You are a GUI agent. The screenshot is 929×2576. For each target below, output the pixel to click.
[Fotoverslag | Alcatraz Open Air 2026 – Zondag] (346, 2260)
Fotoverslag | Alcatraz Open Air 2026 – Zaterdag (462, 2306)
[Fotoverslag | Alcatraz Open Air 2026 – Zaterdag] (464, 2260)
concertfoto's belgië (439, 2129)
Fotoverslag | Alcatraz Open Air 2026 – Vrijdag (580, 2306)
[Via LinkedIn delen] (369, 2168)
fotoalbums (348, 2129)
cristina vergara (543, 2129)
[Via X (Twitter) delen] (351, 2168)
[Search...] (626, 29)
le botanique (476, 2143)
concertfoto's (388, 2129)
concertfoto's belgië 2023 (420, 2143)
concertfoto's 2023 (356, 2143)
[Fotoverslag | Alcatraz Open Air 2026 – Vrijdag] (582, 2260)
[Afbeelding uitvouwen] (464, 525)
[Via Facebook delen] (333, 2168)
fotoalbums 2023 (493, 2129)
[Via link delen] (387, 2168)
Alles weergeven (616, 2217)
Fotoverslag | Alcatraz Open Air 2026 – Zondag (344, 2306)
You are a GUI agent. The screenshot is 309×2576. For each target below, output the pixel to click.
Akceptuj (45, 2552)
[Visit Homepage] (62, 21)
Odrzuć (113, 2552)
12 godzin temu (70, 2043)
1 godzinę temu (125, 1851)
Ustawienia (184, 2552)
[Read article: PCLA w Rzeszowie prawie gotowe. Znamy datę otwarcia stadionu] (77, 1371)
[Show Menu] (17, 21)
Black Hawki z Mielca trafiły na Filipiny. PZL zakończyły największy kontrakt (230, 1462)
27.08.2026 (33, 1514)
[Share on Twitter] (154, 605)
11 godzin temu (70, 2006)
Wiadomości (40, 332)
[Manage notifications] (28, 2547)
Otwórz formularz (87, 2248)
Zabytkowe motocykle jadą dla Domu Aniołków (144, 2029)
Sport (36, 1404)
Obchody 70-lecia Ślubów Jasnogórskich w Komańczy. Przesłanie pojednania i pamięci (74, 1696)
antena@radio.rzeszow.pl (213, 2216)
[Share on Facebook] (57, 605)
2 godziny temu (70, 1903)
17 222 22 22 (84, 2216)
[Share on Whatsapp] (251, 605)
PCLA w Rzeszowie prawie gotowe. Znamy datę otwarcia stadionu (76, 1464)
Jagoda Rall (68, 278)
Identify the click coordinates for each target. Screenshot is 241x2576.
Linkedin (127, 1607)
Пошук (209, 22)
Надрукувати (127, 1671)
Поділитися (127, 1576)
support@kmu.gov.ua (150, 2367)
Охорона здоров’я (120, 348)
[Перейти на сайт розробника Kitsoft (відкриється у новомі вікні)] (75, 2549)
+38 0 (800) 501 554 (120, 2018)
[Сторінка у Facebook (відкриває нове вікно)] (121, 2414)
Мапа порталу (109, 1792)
□ □ □ □
The material is to be given again in full and without variation.

You are a GUI agent. The screenshot is 929×2576. For each target below, output the pixel to click.
[Fotoverslag | Alcatraz Open Air 2026 – Zondag] (346, 2260)
Fotoverslag | Alcatraz Open Air 2026 – Zaterdag (462, 2306)
[Fotoverslag | Alcatraz Open Air 2026 – Zaterdag] (464, 2260)
concertfoto's belgië (439, 2129)
Fotoverslag | Alcatraz Open Air 2026 – Vrijdag (580, 2306)
[Via LinkedIn delen] (369, 2168)
fotoalbums (348, 2129)
cristina vergara (543, 2129)
[Via X (Twitter) delen] (351, 2168)
[Search...] (626, 29)
le botanique (476, 2143)
concertfoto's (388, 2129)
concertfoto's belgië 2023 (420, 2143)
concertfoto's 2023 (356, 2143)
[Fotoverslag | Alcatraz Open Air 2026 – Vrijdag] (582, 2260)
[Afbeelding uitvouwen] (464, 525)
[Via Facebook delen] (333, 2168)
fotoalbums 2023 (493, 2129)
[Via link delen] (387, 2168)
Alles weergeven (616, 2217)
Fotoverslag | Alcatraz Open Air 2026 – Zondag (344, 2306)
You are a GUI agent. The screenshot is 309×2576. For each target below, output the pixel to click.
Akceptuj (45, 2552)
[Visit Homepage] (62, 21)
Odrzuć (113, 2552)
12 godzin temu (70, 2043)
1 godzinę temu (125, 1851)
Ustawienia (184, 2552)
[Read article: PCLA w Rzeszowie prawie gotowe. Znamy datę otwarcia stadionu] (77, 1371)
[Show Menu] (17, 21)
Black Hawki z Mielca trafiły na Filipiny. PZL zakończyły największy kontrakt (230, 1462)
27.08.2026 (33, 1514)
[Share on Twitter] (154, 605)
11 godzin temu (70, 2006)
Wiadomości (40, 332)
[Manage notifications] (28, 2547)
Otwórz formularz (87, 2248)
Zabytkowe motocykle jadą dla Domu Aniołków (144, 2029)
Sport (36, 1404)
Obchody 70-lecia Ślubów Jasnogórskich w Komańczy. Przesłanie pojednania i pamięci (74, 1696)
antena@radio.rzeszow.pl (213, 2216)
[Share on Facebook] (57, 605)
2 godziny temu (70, 1903)
17 222 22 22 (84, 2216)
[Share on Whatsapp] (251, 605)
PCLA w Rzeszowie prawie gotowe. Znamy datę otwarcia stadionu (76, 1464)
Jagoda Rall (68, 278)
Identify the click coordinates for each target. Screenshot is 241x2576.
Linkedin (127, 1607)
Пошук (209, 22)
Надрукувати (127, 1671)
Поділитися (127, 1576)
support@kmu.gov.ua (150, 2367)
Охорона здоров’я (120, 348)
[Перейти на сайт розробника Kitsoft (відкриється у новомі вікні)] (75, 2549)
+38 0 (800) 501 554 (120, 2018)
[Сторінка у Facebook (відкриває нове вікно)] (121, 2414)
Мапа порталу (109, 1792)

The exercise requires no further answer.